Top 5 tips for C++ security
2022年7月19日
0 分で読めますC++ has become a pivotal part of the modern day tech industry. It has been used for multiple purposes, such as desktop applications, server applications, gaming, virtual reality, internet of things firmware, and even as the foundation for many modern day programming languages.
Since the initial C++ release in 1985, as an extension to the C programming language, it was designed with an orientation towards system programming and embedded resource development.
As with any widely adopted or user based development, it’s important to ensure that elements of security have been integrated throughout the application. So, let's look at some security tips to keep in mind when building with C++.
1. Input validation and sanitization for C++ applications
Handling user based input is paramount to protecting an application from unwarranted intrusion. C++ has been used extensively over the years because it is able to handle object-oriented memory manipulation — which, while particularly useful for application development, can also be utilized as an attack vector by malicious actors.
One method is using the std:cin
function for handling variables. This can be employed in a few ways, such as:
1int main()
2{
3 int varnum;
4
5 while (true) {
6 cout << "Enter a number: ";
7 if (cin >> varnum) {
8 break;
9 } else {
10 cout << "Enter a valid number!\n";
11 cin.clear();
12 cin.ignore(numeric_limits<std::streamsize>::max(), '\n');
13 }
14 }
15
16 return EXIT_SUCCESS;
17}
In this function, cin.clear()
clears the error status flags and cin.ignore()
removes all characters left in the stream up to the new line character. It's important to handle those error messages so that they don't get displayed as part of the end user output. Error and alert messages can be utilized to surface unwanted attack vectors.
2. Buffer overflows or underflows
It's important to check input length, range, format, and type when handling any user input in C++. It's more granular approach to interaction with the core operating system means that when functions are injected with a large amount of input buffer an overflow attack can occur.
Arithmetic overflow can occur when an arithmetic result exceeds the values represented by the expression type. For example:
1uint16_t x = 65535;
2x++;
3
4std::cout << x;
The above function will output 0
as a response because x is an unsigned integer which can represent values between 0 and 65535. Exceeding the range means that the value cannot be represented by unit16_t
, thus causing an overflow to occur.
One way to handle overflow and underflow is to set catch when processing a variable type between its minimum and maximum values — effectively detecting anything that would fall above or below the range boundaries.
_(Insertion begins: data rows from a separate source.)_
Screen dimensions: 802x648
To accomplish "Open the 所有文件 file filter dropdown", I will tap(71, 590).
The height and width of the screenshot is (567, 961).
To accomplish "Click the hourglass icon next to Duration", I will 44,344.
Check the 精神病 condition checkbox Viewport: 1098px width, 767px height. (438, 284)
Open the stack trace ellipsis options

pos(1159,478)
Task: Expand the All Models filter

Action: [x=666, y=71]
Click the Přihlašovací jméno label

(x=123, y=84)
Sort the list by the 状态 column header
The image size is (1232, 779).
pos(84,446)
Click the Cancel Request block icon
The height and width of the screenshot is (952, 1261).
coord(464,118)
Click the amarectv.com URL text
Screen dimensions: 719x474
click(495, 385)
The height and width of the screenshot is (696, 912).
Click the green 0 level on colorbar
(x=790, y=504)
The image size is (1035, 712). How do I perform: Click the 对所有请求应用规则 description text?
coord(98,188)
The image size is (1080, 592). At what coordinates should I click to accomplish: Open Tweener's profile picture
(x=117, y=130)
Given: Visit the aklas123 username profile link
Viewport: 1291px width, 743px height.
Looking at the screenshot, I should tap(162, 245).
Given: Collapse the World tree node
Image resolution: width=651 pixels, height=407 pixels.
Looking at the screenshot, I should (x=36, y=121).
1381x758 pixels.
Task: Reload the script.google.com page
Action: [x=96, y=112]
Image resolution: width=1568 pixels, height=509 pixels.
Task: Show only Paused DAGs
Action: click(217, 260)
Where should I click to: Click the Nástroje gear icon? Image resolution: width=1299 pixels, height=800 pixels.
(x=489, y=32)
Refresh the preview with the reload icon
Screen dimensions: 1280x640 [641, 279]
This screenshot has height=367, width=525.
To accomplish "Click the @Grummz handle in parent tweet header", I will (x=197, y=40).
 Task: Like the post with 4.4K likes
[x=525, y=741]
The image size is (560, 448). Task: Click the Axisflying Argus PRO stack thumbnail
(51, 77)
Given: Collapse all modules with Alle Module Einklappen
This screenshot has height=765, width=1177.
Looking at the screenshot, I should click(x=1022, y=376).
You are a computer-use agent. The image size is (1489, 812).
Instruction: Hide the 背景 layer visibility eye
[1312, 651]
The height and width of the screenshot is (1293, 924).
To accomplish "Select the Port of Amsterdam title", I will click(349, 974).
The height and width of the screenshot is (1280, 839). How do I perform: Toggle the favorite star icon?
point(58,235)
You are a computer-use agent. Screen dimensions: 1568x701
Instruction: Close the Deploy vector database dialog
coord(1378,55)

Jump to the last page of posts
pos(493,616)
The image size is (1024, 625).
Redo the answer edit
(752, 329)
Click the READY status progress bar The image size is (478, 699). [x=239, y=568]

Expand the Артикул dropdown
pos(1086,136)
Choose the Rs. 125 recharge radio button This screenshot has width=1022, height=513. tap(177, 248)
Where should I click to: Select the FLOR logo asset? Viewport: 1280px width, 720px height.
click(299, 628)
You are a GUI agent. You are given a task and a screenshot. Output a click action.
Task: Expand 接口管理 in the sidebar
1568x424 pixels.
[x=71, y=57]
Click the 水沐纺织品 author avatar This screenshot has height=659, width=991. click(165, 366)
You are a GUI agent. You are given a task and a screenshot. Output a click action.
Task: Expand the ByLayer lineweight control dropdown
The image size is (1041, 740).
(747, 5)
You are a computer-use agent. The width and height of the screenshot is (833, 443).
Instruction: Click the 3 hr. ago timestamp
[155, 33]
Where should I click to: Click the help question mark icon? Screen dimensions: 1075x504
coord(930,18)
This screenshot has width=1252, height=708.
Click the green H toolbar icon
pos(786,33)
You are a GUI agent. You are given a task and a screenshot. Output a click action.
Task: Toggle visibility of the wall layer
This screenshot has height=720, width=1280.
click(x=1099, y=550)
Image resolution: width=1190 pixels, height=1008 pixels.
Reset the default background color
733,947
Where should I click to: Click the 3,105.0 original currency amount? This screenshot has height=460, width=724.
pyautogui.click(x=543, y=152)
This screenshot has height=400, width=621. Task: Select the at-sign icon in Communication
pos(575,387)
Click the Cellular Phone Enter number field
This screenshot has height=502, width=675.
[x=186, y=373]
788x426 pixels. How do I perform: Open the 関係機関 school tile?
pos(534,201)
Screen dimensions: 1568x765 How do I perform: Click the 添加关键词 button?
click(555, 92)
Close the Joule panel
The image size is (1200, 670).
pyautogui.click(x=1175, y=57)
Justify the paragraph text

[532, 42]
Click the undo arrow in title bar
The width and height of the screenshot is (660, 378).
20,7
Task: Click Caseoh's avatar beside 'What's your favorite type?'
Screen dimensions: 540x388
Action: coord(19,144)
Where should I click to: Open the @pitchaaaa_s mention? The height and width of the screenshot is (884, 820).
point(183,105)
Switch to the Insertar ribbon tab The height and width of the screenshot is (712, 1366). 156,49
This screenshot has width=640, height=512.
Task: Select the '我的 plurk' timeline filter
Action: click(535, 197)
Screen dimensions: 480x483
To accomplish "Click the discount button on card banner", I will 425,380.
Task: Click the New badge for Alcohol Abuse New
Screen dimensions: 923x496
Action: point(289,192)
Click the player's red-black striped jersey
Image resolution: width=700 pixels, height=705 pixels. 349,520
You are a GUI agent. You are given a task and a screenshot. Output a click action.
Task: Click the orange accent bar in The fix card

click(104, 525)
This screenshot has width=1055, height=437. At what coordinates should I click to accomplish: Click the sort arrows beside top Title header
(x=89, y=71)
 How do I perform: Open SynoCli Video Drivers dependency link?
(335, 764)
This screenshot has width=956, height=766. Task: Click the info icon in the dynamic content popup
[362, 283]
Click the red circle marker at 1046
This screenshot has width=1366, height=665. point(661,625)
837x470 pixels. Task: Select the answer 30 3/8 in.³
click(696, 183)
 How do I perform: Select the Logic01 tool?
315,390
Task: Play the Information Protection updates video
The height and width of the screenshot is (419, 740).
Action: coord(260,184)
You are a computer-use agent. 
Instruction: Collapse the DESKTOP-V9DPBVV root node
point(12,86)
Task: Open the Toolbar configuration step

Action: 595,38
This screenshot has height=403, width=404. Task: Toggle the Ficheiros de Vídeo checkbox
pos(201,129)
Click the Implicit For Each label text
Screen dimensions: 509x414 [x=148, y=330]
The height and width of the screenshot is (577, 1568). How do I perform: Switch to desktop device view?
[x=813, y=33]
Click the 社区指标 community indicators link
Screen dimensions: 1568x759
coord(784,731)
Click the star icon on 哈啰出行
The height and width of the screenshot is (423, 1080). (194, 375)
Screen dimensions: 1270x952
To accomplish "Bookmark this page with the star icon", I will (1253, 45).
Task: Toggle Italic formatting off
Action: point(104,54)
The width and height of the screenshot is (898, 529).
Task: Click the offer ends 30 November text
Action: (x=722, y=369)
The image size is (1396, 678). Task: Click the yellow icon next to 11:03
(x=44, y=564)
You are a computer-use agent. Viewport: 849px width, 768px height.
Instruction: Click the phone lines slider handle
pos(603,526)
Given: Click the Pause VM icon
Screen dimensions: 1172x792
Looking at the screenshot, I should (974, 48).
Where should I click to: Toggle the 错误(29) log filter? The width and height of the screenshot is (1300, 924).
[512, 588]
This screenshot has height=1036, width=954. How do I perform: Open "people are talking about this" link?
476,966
Using templates sets this as a range and, in turn, sets up a reusable catch all for occurrences.
1#include <limits>
2
3template <typename V>
4constexpr bool AdditionOverflows(const V& a, const V& b) {
5 return (b >= 0) && (a > std::numeric_limits<V>::max() - b);
6}
7
8template <typename V>
9constexpr bool AdditionUnderflows(const V& a, const V& b) {
10 return (b < 0) && (a < std::numeric_limits<V>::min() - b);
11}
It's important to make sure you avoid undefined behavior when using C++. Most compilers will warn you for undefined behavior when you build your application. GCC and Clang for example have the -fsanitize=undefined flag
.
Additionally, be careful using functions like strcpy() and strcat() in the C++ suite. While useful for handling variables, they can cause overflows and underflows if the value being stored exceeds the storage type.
3. Incorrect file system operations risk path traversal vulnerabilities
Improper handling of files can lead to file path traversal vulnerabilities. Which is hazardous in any framework, but especially in an operating system with a granular language like C++. In C++, files are handled as a stream and as an abstraction that represents stream input and output. A stream can be represented as a stream of characters of indefinite length, depending on code structure.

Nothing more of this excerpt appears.